では何故怒らなかったのか? ――そもそもその前に、僕の失言から梅野の返事までの間は一体何だったのだろうか?

 と、そこまで考えて、ふと、思い当たることがあった。思い当たるというか、これしかない、という事実を確認した。どうやらまた、思考がブーストしていたらしい。つまり、僕の失言と梅野の答えに時間差はほとんど無かったのである。僕の体感としては十秒くらいの間隔があったけれど、梅野にとっては、さらに言うと僕以外のほとんどの人間には、その間隔は無かったに違いない。昔からこういうことがよくあるのだ。思考の巡るスピードが普段の何倍にもなって、実際よりも時間を長く感じることが。姉には面白がられて『ブースト』なんて名付けられたけれど、この能力、というかこの特性のせいで地獄の六年間だったり神童騒ぎがあったことを思うと、僕にとっては少しも面白くない。

 さて、ということであれば、説明はつく。
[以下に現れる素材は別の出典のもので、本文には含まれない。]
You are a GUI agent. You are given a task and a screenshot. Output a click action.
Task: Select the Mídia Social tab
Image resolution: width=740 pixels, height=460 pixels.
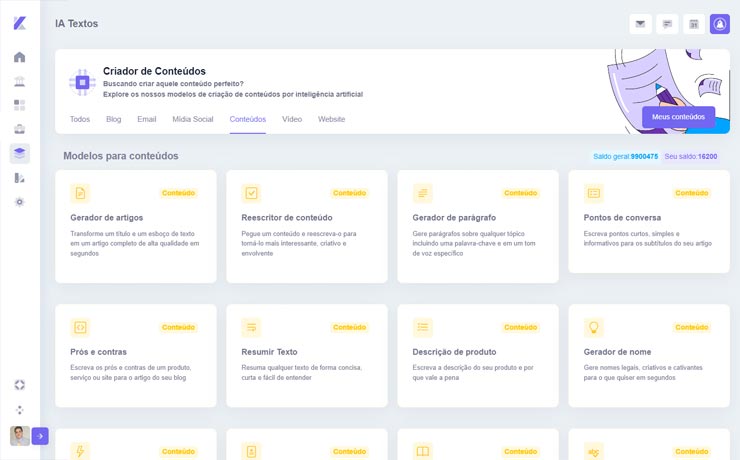[192, 119]
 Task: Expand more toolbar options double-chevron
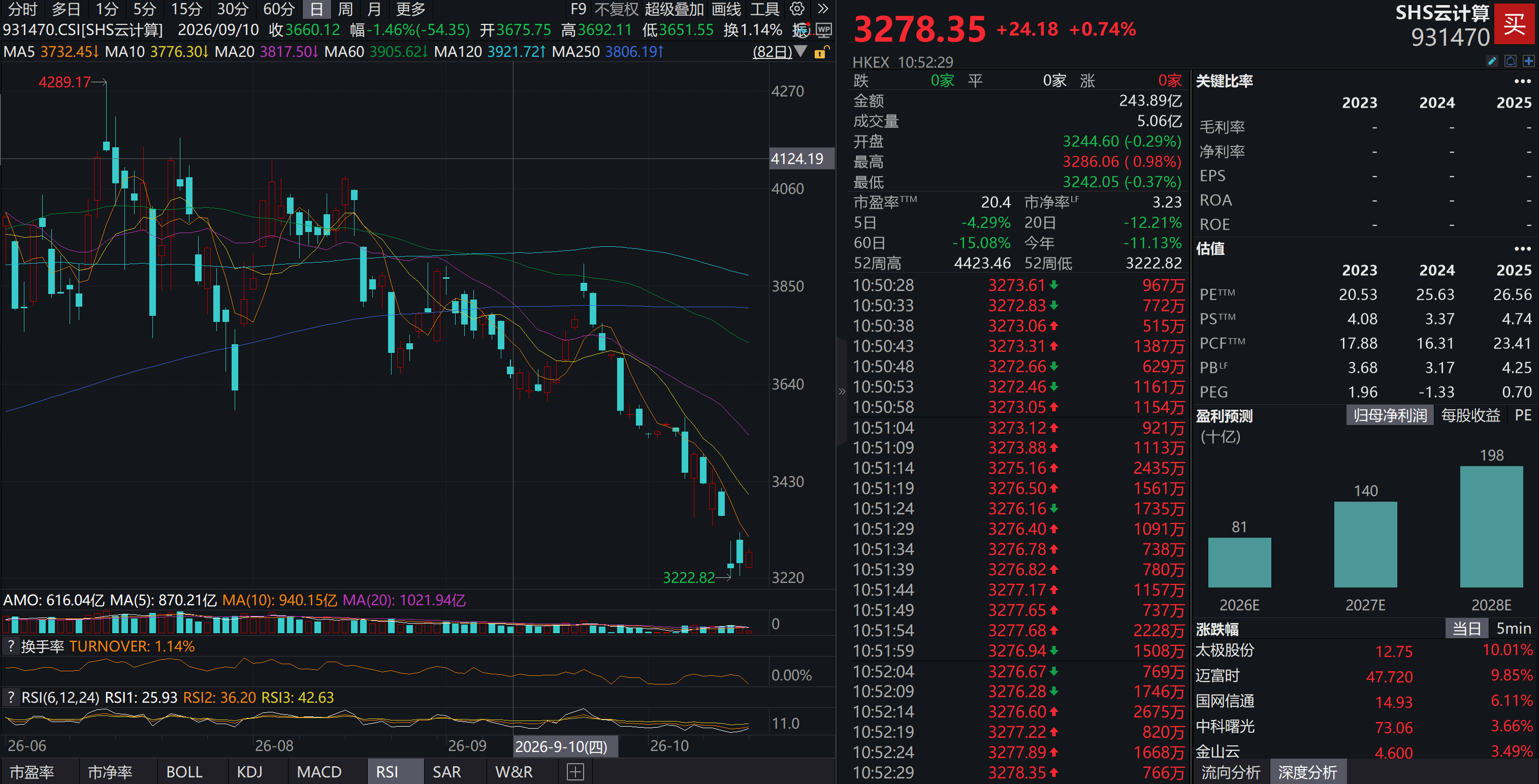pos(823,9)
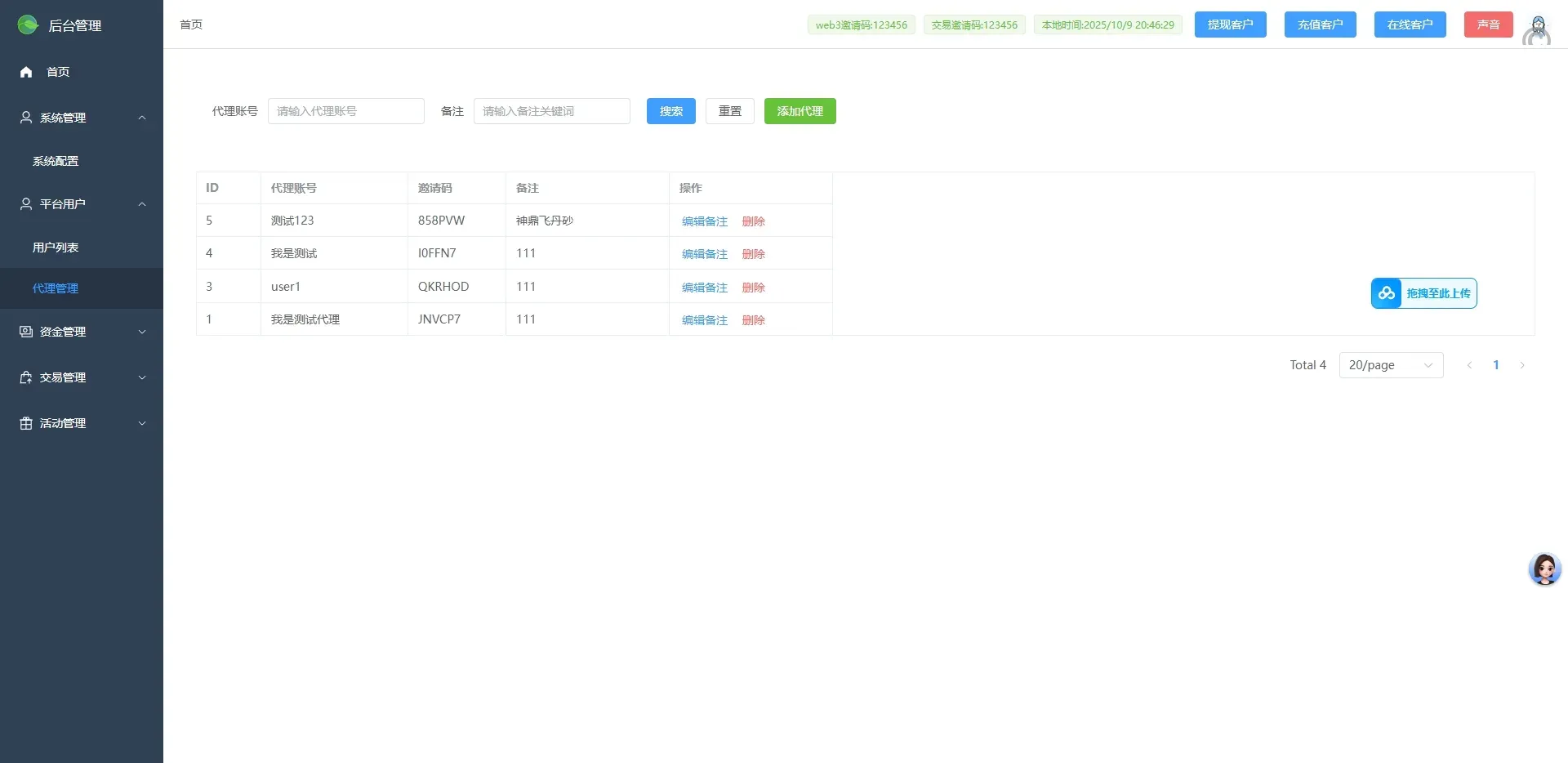Viewport: 1568px width, 763px height.
Task: Focus the 代理账号 input field
Action: click(345, 111)
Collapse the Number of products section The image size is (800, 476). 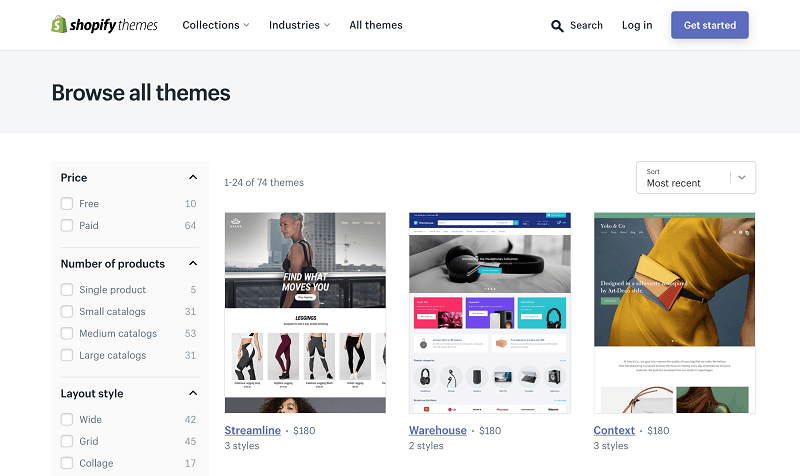pyautogui.click(x=193, y=264)
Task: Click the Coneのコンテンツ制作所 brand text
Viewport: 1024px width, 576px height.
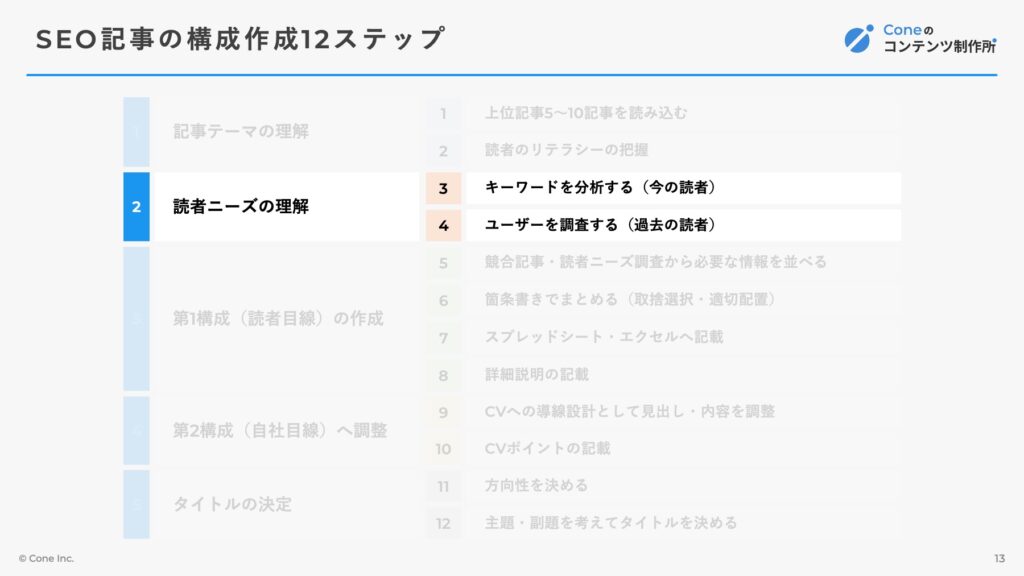Action: click(940, 39)
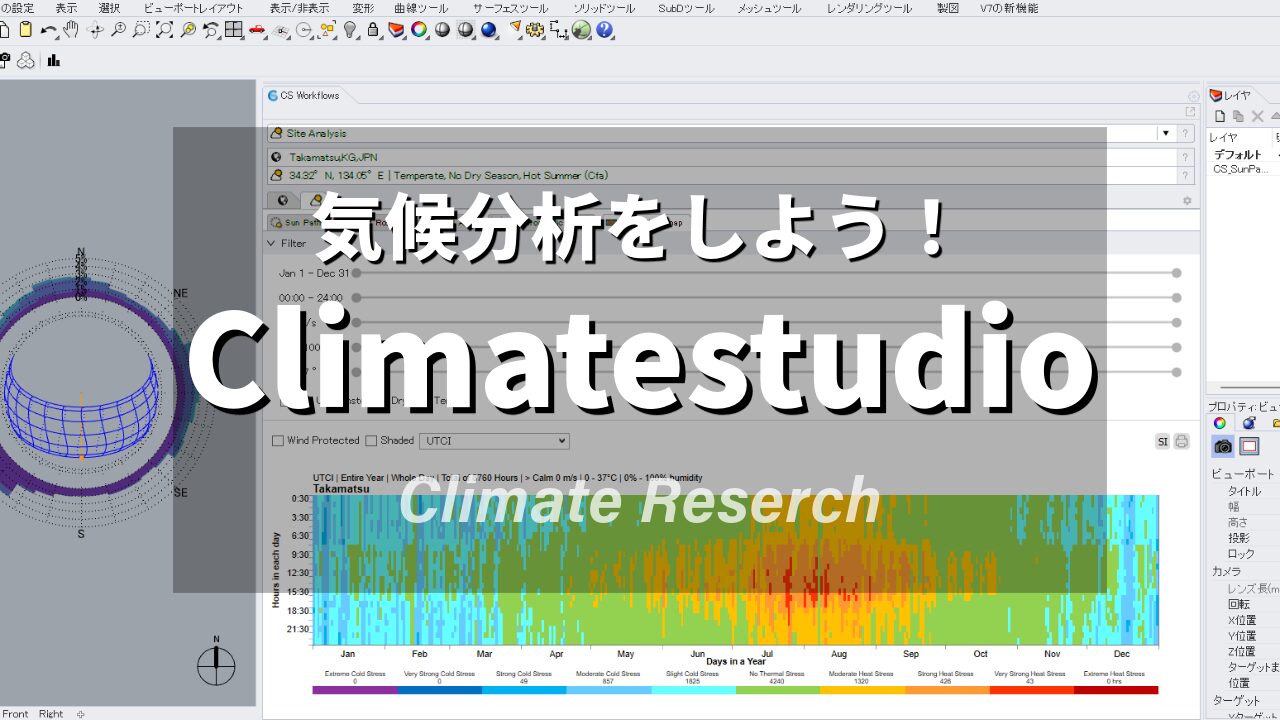Image resolution: width=1280 pixels, height=720 pixels.
Task: Click the blue help question mark icon
Action: (x=604, y=30)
梅野は僕の失言を冗談として受け取ったのだ。ジョークとして受け取って、それにジョークを返しただけなのだ。まったく、僕にとって『神童』という言葉はジョークにならないのだが、そしてそれを何度も説明したはずなのだが、その説明自体を冗談だと思われているらしい。そう考えるしかないような言動だろう、梅野のこれは。

 すっかり冷静を取り戻した僕の頭は、少し疲れていて、そのためにもう梅野の相手をする気力は失せてしまった。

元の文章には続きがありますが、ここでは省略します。